[[ Material provided open ]]

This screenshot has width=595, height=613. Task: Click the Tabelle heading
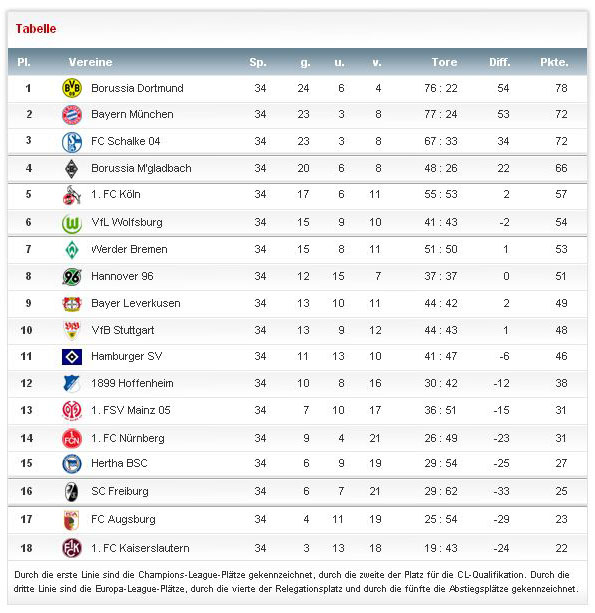[x=36, y=29]
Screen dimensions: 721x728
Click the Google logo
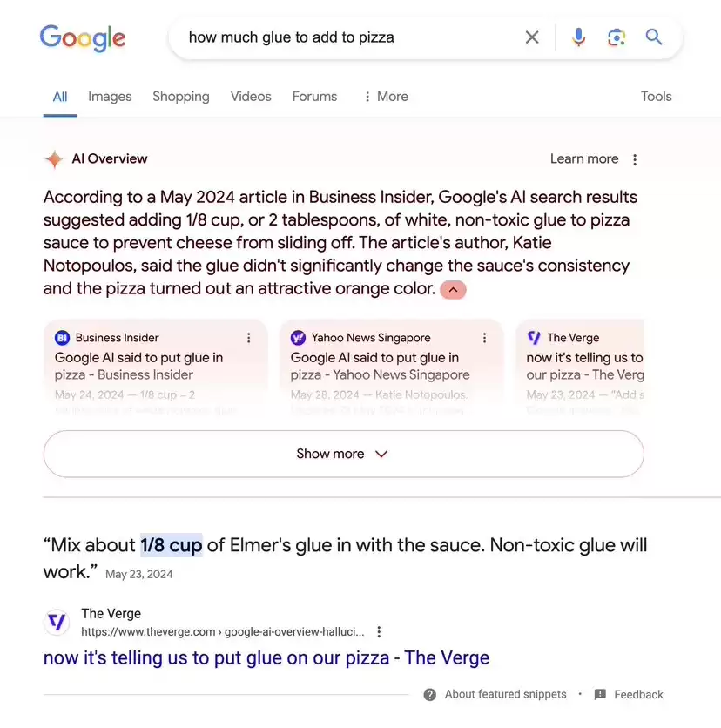coord(83,38)
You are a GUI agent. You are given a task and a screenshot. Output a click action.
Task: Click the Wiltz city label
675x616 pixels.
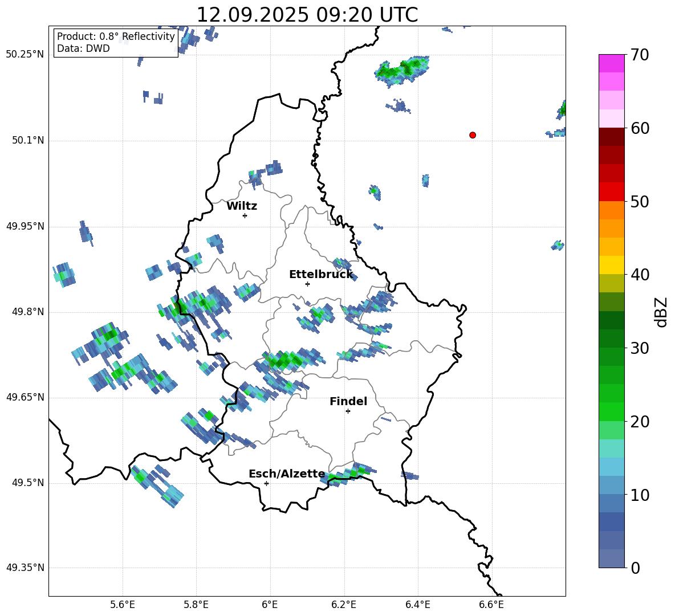coord(242,206)
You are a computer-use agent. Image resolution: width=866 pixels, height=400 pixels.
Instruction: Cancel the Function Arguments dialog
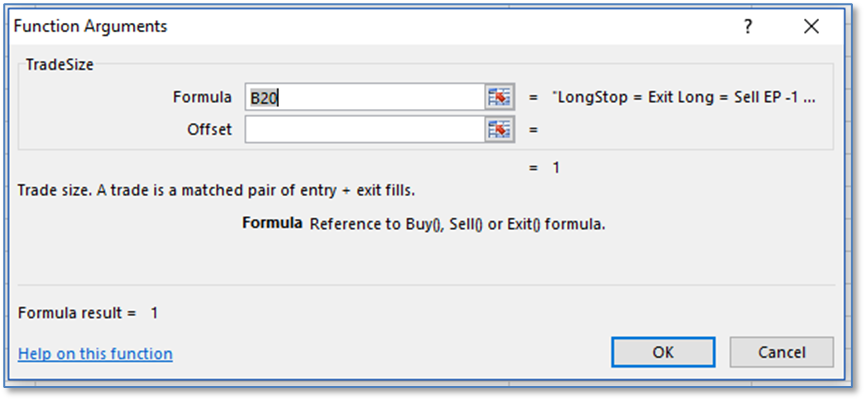781,352
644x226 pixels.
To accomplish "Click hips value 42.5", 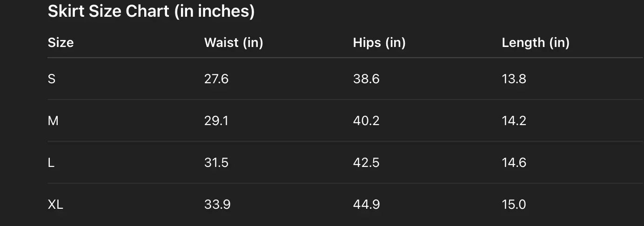I will coord(366,163).
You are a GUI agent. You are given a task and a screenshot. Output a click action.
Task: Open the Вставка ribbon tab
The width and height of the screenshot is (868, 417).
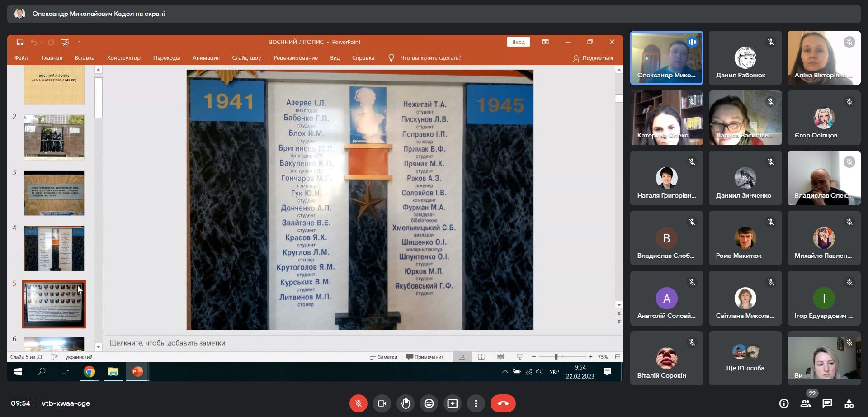[x=85, y=58]
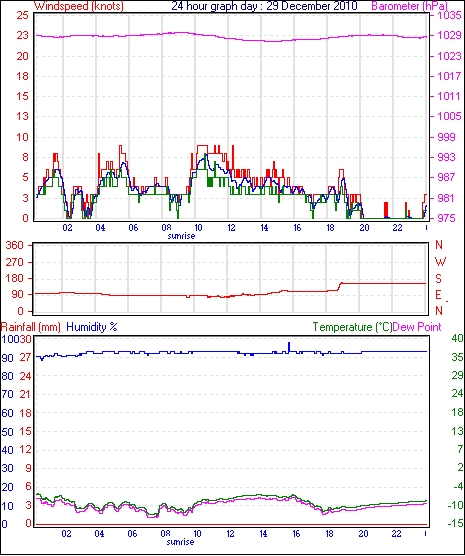Click the 35 temperature axis value
This screenshot has height=556, width=465.
coord(457,357)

[[ Material provided closed ]]

**Your instructions:**
The required answer is the lines from the one that contains "Task: Open the Вставка ribbon tab" through the last line of the records, restated word for word, with every picture dropped.

**Written response:**
Task: Open the Вставка ribbon tab
The width and height of the screenshot is (868, 417).
[x=85, y=58]
Click the 35 temperature axis value
This screenshot has height=556, width=465.
coord(457,357)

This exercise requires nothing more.